STATED EXERCISE ▸
Please reproduce every one of the following lines word for word, changing nothing.

--- DATASET EXTRACT ---

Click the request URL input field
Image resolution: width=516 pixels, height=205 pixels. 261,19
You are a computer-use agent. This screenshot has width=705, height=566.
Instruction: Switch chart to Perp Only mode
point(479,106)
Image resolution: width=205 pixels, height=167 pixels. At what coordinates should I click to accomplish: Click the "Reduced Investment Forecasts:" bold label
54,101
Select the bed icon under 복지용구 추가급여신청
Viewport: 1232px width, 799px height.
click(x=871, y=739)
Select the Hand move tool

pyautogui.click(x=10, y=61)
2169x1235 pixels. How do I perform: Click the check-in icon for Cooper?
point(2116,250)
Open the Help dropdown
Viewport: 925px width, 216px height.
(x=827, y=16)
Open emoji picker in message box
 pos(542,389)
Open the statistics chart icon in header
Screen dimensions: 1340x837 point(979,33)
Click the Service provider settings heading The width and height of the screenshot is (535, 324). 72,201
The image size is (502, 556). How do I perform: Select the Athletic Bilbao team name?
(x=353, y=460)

---

SOLUTION TO THE PROBLEM ▸
Click the request URL input field
Image resolution: width=516 pixels, height=205 pixels. 261,19
You are a computer-use agent. This screenshot has width=705, height=566.
Instruction: Switch chart to Perp Only mode
point(479,106)
Image resolution: width=205 pixels, height=167 pixels. At what coordinates should I click to accomplish: Click the "Reduced Investment Forecasts:" bold label
54,101
Select the bed icon under 복지용구 추가급여신청
Viewport: 1232px width, 799px height.
click(x=871, y=739)
Select the Hand move tool

pyautogui.click(x=10, y=61)
2169x1235 pixels. How do I perform: Click the check-in icon for Cooper?
point(2116,250)
Open the Help dropdown
Viewport: 925px width, 216px height.
(x=827, y=16)
Open emoji picker in message box
 pos(542,389)
Open the statistics chart icon in header
Screen dimensions: 1340x837 point(979,33)
Click the Service provider settings heading The width and height of the screenshot is (535, 324). 72,201
The image size is (502, 556). How do I perform: Select the Athletic Bilbao team name?
(x=353, y=460)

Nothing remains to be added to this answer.